El 2022 será recordado como el año en el que la prueba experimental Double Asteroid Redirect Mission (DART) hizo historia al redirigir un asteroide en el espacio por primera vez.

El hito se logró al hacer chocar un satélite con un asteroide que se movía a aproximadamente 15 mil millas por hora, con lo que tal como lo indica Bill Nelson, administrador de la NASA, «si se descubriera un asteroide que amenazara la Tierra y pudiéramos verlo lo suficientemente lejos, esta técnica podría usarse para desviarlo».

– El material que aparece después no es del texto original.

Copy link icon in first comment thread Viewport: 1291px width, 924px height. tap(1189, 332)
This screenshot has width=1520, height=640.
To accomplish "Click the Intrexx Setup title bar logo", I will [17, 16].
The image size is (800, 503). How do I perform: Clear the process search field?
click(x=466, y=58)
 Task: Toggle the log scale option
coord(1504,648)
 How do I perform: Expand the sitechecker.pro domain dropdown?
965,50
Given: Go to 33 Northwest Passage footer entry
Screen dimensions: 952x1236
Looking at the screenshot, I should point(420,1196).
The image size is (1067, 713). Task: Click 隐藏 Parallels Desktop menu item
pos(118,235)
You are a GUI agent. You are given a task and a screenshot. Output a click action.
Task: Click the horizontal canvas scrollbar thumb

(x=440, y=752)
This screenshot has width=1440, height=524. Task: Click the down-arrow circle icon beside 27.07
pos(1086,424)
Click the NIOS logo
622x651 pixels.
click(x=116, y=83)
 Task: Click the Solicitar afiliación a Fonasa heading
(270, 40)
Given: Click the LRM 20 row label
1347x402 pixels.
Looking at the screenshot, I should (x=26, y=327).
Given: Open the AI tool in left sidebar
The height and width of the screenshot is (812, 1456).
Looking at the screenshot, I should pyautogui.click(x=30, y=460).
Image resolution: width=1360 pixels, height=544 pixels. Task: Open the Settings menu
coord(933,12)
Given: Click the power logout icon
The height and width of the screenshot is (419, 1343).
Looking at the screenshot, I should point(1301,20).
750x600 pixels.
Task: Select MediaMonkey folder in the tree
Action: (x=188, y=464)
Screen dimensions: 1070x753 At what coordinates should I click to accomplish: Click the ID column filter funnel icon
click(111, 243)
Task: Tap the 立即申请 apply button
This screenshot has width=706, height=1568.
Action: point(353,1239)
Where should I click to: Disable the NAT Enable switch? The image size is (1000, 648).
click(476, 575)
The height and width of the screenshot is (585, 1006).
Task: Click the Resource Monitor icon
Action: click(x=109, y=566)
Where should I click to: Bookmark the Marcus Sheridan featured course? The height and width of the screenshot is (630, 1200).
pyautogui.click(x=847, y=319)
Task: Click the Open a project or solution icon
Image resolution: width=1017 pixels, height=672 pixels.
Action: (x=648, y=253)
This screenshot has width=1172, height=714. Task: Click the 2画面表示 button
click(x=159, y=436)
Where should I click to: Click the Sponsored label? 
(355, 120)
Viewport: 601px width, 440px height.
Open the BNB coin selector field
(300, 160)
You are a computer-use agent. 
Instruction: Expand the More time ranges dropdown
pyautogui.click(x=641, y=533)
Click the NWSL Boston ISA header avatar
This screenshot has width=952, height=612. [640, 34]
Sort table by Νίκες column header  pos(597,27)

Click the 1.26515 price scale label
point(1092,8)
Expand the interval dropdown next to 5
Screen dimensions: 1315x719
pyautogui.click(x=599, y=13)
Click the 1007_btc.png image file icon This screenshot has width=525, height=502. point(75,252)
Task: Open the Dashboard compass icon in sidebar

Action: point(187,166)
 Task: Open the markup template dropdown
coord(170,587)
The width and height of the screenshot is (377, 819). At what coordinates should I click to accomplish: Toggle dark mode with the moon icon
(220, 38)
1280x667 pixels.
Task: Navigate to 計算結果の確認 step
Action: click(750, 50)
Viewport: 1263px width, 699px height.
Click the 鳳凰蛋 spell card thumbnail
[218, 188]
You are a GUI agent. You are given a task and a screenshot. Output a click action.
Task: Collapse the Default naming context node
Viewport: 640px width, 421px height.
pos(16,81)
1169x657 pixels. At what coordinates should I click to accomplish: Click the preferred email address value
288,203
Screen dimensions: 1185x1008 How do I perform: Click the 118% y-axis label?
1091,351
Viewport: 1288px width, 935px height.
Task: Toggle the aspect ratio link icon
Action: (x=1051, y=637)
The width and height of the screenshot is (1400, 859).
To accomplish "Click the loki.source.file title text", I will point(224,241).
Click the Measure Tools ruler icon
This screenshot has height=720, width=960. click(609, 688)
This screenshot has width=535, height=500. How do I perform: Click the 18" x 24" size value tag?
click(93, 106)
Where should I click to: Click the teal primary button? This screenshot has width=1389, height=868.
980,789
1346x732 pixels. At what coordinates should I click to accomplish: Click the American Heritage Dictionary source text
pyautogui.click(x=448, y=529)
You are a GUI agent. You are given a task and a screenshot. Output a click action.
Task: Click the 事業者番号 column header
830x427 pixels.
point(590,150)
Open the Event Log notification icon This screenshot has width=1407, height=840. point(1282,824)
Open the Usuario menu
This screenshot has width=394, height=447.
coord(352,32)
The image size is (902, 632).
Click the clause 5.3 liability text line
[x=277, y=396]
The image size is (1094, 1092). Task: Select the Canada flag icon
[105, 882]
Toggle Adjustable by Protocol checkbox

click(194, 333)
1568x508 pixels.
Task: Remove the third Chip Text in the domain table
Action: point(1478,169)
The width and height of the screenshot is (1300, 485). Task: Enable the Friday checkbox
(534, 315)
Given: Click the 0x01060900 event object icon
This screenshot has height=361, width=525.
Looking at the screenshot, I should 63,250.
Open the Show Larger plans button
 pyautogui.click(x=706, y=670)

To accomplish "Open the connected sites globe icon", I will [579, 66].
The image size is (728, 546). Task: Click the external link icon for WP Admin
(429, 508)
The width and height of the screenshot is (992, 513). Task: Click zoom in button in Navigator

DART el programa de la NASA para defender a la Tierra de asteroides

Aunque el avance es importante, lo cierto es que estamos lejos de hablar de un escudo espacial definitivo para la Tierra.

Además de detectar con anticipación un asteroide que pudiera afectar a la Tierra, este debería de tener dimensiones no tan grandes y viajar a una velocidad «moderada» para realizar el desvío con éxito.

A pesar de que los especialistas aseguran que la posibilidad de que un asteroide de grandes dimensiones golpe la Tierra en años actuales es reducida, no se descarta y es, entonces, cuando la aplicación web Asteroid Launcher gana atención e interés.

Hablamos de una web que nos permite emular los daños generales que podría alcanzar la caída de un asteroide en zonas puntales del planeta.

¿Qué pasaría si un asteroide cayera en México?

De esta manera, la aplicación web gratuita, creada por Neal Agarwal, nos permite eligir un punto de impacto y el tipo de asteroide, así como su tamaño, velocidad y ángulo de impacto.

Tras elegir estos valores, el sitio ofrece una lectura visual del impacto que pudiera generar el asteroide tanto en términos de vidas perdidas, daño ecológico, afectaciones a las infraestructuras citadinas y efectos secundarios como terremotos, ondas de choque y bolas de fuego.

Poniendo como ejemplo a México, tenemos que si un asteroide de hierro con un diámetro de 500 metros que viaja a una velocidad de 17 km/s impactará en la CDMX, éste generaría un cráter de 9.7 kilómetros de ancho, en el que morirían 712 mil 168 personas.

A estas muertes se sumarían 8 millones 256 mil 433 de muertes ocasionadas por la bola de fuego, la cual, además, acabaría con la vegetación existente en los 127 km a la redonda del cráter.

Sin duda datos que impactan y que la única lección que dejan es que los asteroides, por más lentos y pequeños que sean no son para nada amigos de la Tierra.